Saturday, October 22, 2022

Sinphony: A Clubhouse Horror Anthology

According to this anthology, Tiktok is evil (which is definitely true), but Clubhouse is good. The evidence for the latter is inconsistent, based on the following tales, conceived and directed by community-members using the audio app. However, the song linking most of the stories together is rather catching, in a sinister kind of way. The “Fortress” theme repeatedly pops-up in Sinphony, which is now playing in theaters and on-demand, following its premiere at the Brooklyn Horror Film Festival.

Things start with a merciful brief birth gone-very-wrong that introduces the “Fortress” song and a rather malevolent healthcare worker, before the first proper constituent tale starts. Wisely,
Sinphony starts with the best of the lot (but that also means it is all downhill from here). Fittingly, Jason Ragosta’s “Mother Love” features a coven of witches using a Clubhouse like app. Unfortunately, one of them must protect her young son from a serial killer preying on her witchy kind, while her sisters listen in. It is a tight and tense combination of home invasion and witchcraft horror that puts fresh spins on both.

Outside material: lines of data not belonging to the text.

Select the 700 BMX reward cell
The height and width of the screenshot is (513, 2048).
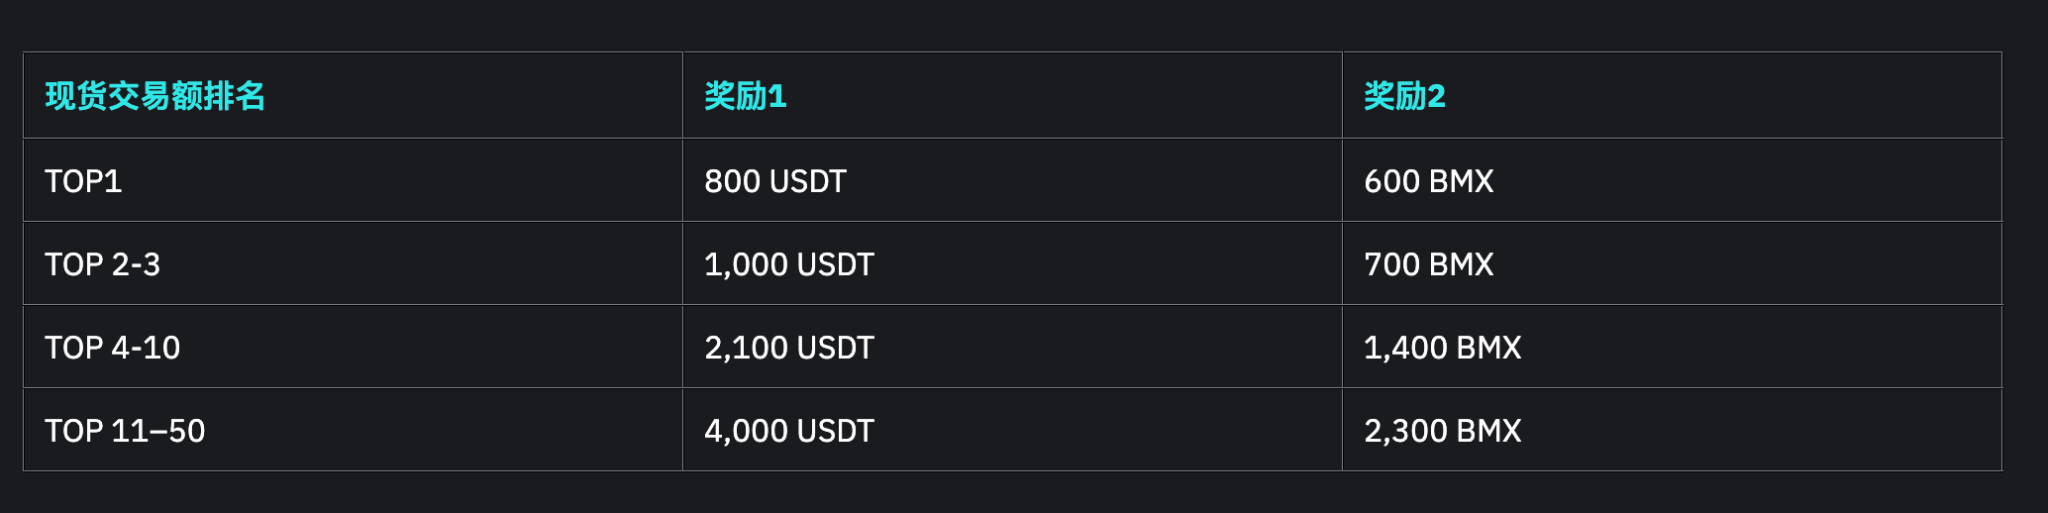click(1428, 264)
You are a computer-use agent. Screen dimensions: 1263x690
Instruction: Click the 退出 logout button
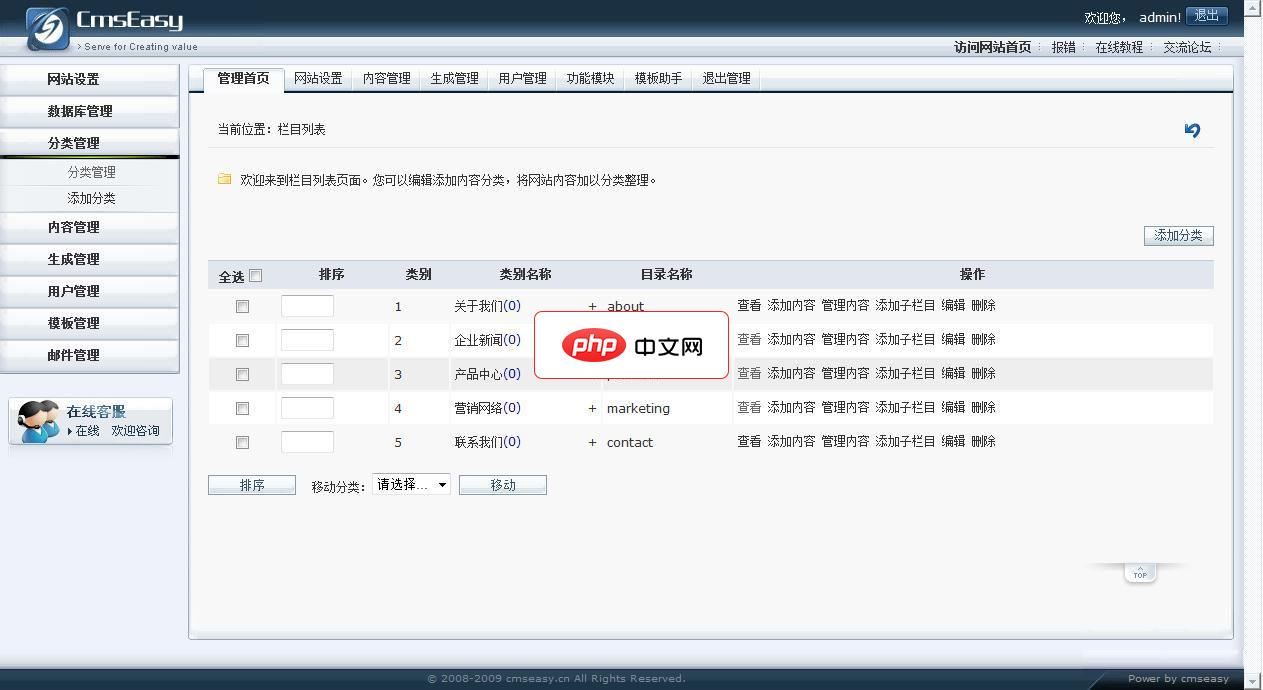tap(1205, 16)
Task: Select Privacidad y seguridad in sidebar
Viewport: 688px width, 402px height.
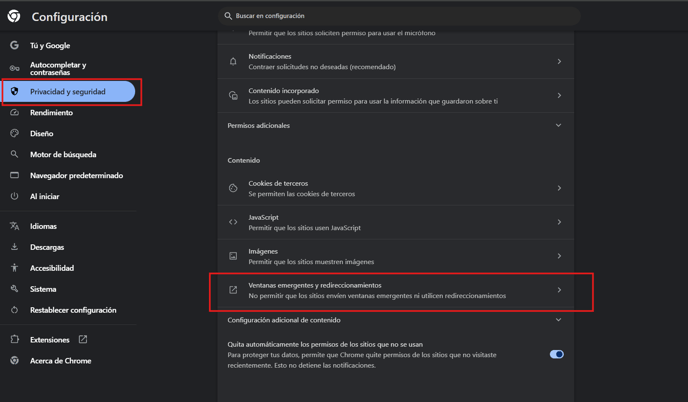Action: click(x=69, y=92)
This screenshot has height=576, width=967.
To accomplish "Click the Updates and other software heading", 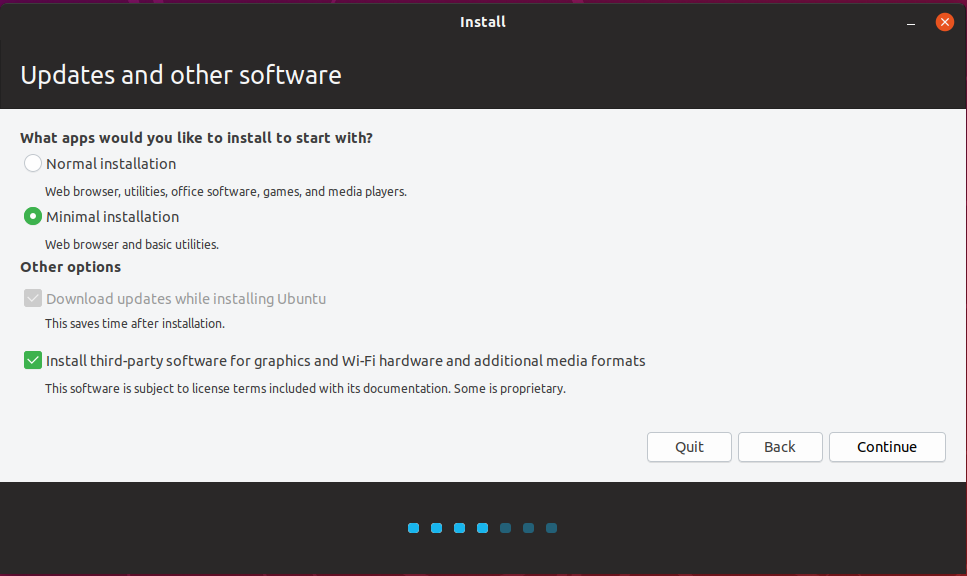I will coord(181,75).
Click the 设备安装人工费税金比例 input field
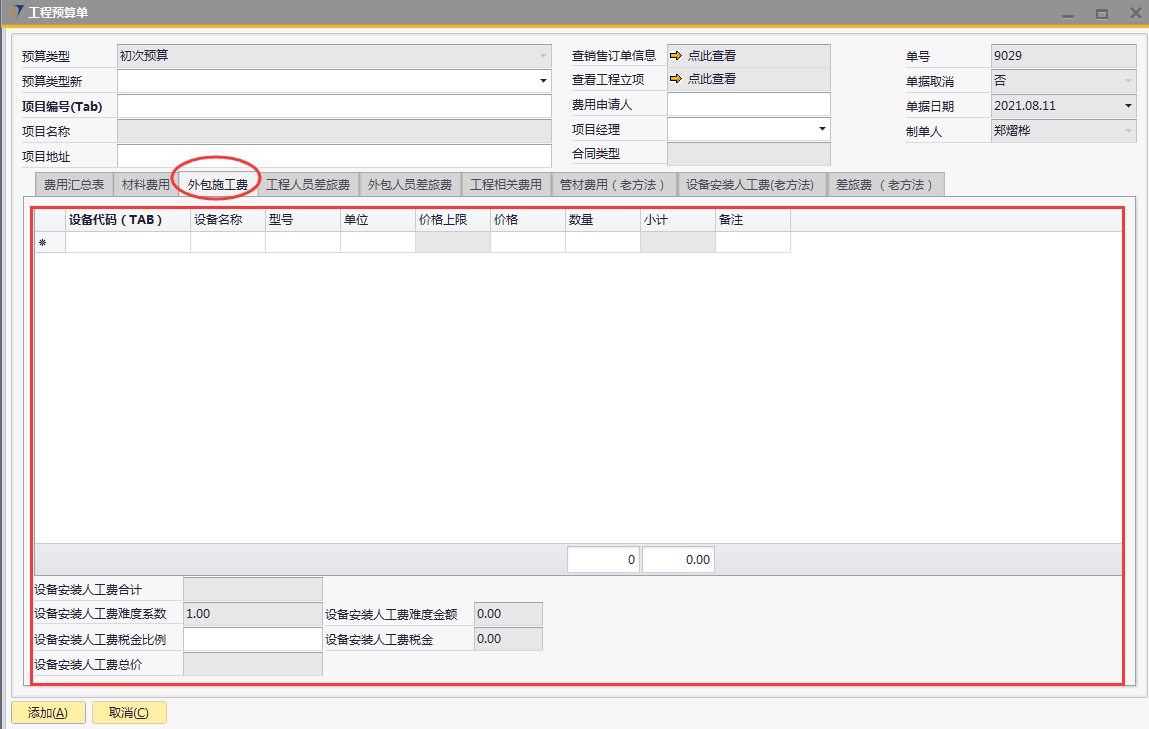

Steven Keller’s “Ear Worm” offers up some standard body horror, but the set-up is pretty good. The anthology rebounds with Haley Bishop’s “Forever Young,” which is probably the most zeitgeisty story in
Sinphony. Not thrilled to be turning thirty, a not-as-cool-as-she-used-to-be woman tries to prove her hipness with the latest Tiktok like dance video app. The ironic results are horrifying. They also reflect the fears that are now pervasive in society of the way social media and big tech censors, silences, corrupts, and manipulates us.

Unfortunately, “Forever Young” represents
Sinphony’s second and final notable peak. Kimberly Elizabeth’s “Do Us Part” is a somewhat successful depiction of a dead wife haunting her mourning husband, but it plays more like a darkly comic sketch. There is a lot of potentially interesting stuff in Mark Pritchard’s “Limited Edition,” but it does not have sufficient time to establish and explain its supernatural elements (including a mysterious text that reappears in later episodes). Frustratingly, it leaves the audience wondering: “huh, wha?” (Still, there is something intriguing about this installment that cries out for fuller feature-length treatment.)

Wes Driver’s “The Keeper” is anchored by such a nice performance from Ronnie Meek as the Innkeeper in question, it keeps viewers hooked, even though we can guess the secret the new family that checked-in is hiding. In contrast, there is not much suspense to Jason Wilkinson’s grim “Tabitha” chronicling a woman’s final moments after she was shot fleeing a crime, while she faces her real and metaphorical ghosts.

At least there is more going on in Nichole Carlson’s “Maternally Damned,” following an unplanned pregnancy that resulted from a man may have been a vampire, or something else supernatural. Perhaps the coolest part of this tale is the torchy jazz arrangement of “Fortress.”

Sinphony
is not exactly great, but at least it has a few highpoints—and its low points never crater as low as those in V/H/S/99. It is definitely an anthology to wait to stream for free and fast-forward through the weak patches. Earning a decidedly mixed review, Sinphony is now in theaters and on-demand.